Location data for words and elements
>>
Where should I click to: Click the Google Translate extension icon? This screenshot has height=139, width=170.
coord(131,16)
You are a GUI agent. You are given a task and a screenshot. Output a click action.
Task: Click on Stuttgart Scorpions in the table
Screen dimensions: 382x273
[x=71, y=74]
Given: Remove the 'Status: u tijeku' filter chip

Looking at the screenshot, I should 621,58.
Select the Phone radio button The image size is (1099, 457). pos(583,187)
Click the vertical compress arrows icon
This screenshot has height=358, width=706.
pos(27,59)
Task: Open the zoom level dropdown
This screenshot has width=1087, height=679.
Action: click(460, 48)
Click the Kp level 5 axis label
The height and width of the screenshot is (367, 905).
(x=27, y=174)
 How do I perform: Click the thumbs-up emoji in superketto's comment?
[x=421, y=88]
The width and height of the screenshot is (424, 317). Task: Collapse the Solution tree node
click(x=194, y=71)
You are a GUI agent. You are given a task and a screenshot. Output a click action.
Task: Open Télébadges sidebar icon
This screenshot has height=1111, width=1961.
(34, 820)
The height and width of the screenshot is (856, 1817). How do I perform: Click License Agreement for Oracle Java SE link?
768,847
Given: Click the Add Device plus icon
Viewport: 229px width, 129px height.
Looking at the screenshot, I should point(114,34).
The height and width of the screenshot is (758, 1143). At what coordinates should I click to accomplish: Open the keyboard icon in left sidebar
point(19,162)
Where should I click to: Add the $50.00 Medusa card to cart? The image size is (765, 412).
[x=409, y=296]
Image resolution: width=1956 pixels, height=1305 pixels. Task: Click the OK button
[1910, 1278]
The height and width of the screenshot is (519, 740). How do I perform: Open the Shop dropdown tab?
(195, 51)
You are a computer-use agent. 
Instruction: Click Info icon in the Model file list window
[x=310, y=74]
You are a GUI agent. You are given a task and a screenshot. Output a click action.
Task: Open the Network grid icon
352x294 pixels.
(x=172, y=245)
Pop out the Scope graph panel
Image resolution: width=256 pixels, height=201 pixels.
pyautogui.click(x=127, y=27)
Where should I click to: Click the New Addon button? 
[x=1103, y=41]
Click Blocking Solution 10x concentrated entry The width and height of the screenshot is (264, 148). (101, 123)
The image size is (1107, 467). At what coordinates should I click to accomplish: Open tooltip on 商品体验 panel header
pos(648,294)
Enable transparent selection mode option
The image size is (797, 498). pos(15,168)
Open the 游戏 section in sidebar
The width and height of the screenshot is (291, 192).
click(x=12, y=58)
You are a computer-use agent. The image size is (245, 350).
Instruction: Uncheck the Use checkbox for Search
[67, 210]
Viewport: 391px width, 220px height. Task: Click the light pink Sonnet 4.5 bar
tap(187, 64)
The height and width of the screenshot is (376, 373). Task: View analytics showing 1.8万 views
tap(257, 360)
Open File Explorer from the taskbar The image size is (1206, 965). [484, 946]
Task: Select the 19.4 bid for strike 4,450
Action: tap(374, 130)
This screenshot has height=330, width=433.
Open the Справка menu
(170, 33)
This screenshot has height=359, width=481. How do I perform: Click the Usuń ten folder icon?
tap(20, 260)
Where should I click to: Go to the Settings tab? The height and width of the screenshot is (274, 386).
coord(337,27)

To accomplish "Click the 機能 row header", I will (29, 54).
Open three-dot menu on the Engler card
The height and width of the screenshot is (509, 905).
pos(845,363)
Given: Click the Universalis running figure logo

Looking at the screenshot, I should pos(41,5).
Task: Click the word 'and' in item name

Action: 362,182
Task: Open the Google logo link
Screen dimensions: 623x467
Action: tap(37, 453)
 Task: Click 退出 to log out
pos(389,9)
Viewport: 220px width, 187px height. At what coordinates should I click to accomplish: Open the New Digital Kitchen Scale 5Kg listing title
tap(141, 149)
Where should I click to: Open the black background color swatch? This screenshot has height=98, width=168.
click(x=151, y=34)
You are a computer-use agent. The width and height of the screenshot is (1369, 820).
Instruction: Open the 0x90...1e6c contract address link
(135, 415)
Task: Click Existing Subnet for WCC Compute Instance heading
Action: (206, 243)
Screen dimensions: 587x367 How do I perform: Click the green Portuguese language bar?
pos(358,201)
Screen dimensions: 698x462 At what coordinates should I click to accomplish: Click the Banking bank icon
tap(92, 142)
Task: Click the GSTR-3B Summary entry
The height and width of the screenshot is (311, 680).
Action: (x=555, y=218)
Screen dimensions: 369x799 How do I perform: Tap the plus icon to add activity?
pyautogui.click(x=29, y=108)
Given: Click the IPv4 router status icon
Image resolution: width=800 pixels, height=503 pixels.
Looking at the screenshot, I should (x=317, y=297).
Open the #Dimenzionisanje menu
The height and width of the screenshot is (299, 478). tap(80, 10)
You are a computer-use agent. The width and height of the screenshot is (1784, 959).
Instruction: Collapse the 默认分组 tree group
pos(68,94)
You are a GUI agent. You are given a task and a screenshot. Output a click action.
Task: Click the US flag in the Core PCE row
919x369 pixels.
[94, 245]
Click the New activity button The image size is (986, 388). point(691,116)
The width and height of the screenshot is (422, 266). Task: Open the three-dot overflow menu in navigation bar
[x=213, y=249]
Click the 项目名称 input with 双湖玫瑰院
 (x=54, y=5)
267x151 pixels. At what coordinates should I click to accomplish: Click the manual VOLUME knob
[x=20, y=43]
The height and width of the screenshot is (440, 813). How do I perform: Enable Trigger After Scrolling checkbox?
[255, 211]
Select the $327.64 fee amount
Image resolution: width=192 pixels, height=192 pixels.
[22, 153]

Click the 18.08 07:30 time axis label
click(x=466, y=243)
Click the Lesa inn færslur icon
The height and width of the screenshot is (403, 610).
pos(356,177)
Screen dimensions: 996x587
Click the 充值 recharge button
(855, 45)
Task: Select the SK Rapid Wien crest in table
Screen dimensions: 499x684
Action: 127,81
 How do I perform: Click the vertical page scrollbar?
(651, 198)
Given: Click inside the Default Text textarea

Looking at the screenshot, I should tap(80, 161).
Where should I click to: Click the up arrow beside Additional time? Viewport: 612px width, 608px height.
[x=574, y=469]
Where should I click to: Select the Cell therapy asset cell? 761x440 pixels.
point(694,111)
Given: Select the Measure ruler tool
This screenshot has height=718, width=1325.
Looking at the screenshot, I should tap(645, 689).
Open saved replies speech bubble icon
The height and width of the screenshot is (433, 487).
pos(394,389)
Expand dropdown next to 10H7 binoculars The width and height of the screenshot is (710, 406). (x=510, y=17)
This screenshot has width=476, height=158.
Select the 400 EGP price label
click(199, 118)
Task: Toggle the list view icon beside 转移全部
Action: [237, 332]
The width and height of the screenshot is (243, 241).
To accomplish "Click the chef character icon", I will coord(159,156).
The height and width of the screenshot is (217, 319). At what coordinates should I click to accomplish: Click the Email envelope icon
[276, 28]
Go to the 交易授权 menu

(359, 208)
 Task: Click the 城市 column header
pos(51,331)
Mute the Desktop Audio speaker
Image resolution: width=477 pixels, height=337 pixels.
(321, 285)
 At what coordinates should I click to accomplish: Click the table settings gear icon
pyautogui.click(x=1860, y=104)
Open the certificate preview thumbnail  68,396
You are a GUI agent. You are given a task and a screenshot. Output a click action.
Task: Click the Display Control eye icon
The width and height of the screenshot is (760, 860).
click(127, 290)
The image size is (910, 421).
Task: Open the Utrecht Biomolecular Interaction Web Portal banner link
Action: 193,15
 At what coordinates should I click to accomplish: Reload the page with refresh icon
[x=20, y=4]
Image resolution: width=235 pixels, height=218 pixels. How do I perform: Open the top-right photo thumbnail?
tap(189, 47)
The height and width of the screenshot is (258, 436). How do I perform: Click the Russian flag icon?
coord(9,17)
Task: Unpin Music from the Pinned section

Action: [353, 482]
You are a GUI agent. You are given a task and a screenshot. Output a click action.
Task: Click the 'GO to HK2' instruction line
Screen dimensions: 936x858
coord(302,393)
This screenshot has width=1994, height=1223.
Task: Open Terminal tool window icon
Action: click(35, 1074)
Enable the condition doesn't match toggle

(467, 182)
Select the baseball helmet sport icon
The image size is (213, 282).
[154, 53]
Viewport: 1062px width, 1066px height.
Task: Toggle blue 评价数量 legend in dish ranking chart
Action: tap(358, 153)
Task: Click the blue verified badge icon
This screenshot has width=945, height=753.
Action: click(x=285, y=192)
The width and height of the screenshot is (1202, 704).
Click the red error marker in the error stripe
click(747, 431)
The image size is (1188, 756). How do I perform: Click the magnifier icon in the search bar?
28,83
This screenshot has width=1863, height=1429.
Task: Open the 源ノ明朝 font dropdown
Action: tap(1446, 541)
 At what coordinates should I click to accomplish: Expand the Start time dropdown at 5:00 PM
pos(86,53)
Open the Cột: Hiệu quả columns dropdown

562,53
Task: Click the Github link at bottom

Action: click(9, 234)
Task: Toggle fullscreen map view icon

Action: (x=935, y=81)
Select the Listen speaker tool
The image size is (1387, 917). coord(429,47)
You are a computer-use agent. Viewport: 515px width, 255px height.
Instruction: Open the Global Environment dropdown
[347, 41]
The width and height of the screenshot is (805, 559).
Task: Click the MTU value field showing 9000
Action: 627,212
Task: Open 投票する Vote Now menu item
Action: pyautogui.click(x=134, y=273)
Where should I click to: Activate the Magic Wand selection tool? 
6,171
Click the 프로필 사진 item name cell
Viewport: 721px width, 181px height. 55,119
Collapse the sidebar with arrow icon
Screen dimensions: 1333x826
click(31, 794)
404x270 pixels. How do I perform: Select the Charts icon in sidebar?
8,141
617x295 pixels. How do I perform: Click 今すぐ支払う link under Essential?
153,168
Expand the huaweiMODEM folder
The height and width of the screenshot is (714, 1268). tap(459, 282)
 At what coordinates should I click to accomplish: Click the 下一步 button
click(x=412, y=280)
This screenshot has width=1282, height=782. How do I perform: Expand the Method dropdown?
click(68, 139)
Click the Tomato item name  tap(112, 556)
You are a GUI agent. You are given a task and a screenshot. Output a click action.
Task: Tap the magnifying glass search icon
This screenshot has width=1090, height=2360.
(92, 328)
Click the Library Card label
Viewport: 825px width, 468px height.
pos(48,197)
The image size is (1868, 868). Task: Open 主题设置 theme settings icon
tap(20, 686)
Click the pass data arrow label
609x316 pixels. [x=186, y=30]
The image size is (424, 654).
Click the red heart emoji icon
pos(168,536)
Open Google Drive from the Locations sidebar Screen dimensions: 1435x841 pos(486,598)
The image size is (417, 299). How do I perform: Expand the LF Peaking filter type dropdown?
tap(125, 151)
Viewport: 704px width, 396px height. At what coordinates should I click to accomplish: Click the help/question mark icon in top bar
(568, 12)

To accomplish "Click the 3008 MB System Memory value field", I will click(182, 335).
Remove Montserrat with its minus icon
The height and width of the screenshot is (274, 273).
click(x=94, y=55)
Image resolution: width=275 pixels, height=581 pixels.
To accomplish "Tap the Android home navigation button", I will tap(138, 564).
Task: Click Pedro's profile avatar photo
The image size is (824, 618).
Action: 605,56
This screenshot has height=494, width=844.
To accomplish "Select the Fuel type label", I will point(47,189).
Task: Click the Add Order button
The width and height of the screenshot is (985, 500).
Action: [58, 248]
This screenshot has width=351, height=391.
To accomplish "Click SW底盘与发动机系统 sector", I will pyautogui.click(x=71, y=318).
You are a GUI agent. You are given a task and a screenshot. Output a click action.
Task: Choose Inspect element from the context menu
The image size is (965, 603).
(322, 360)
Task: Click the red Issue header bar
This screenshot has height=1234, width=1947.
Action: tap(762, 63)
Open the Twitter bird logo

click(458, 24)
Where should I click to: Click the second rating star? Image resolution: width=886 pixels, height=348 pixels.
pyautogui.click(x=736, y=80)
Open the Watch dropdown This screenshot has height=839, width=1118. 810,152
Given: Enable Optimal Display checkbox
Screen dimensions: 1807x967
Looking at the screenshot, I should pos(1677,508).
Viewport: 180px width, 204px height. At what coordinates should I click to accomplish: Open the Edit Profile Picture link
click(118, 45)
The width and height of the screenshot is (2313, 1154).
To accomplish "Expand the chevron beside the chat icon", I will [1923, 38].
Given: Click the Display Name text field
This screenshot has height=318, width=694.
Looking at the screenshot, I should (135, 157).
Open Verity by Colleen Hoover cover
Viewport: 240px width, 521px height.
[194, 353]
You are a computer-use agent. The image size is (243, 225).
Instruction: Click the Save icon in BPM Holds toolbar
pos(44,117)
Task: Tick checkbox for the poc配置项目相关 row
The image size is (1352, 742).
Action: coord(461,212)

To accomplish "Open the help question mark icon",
<<
Render the listing lines as a numbered list, starting at the line containing "Click Blocking Solution" and ending at the line containing "click(x=12, y=58)". Include only those lines and omit any blank lines.

Exercise solution |
1. Click Blocking Solution 10x concentrated entry The width and height of the screenshot is (264, 148). (101, 123)
2. The image size is (1107, 467). At what coordinates should I click to accomplish: Open tooltip on 商品体验 panel header
3. pos(648,294)
4. Enable transparent selection mode option
5. The image size is (797, 498). pos(15,168)
6. Open the 游戏 section in sidebar
7. The width and height of the screenshot is (291, 192).
8. click(x=12, y=58)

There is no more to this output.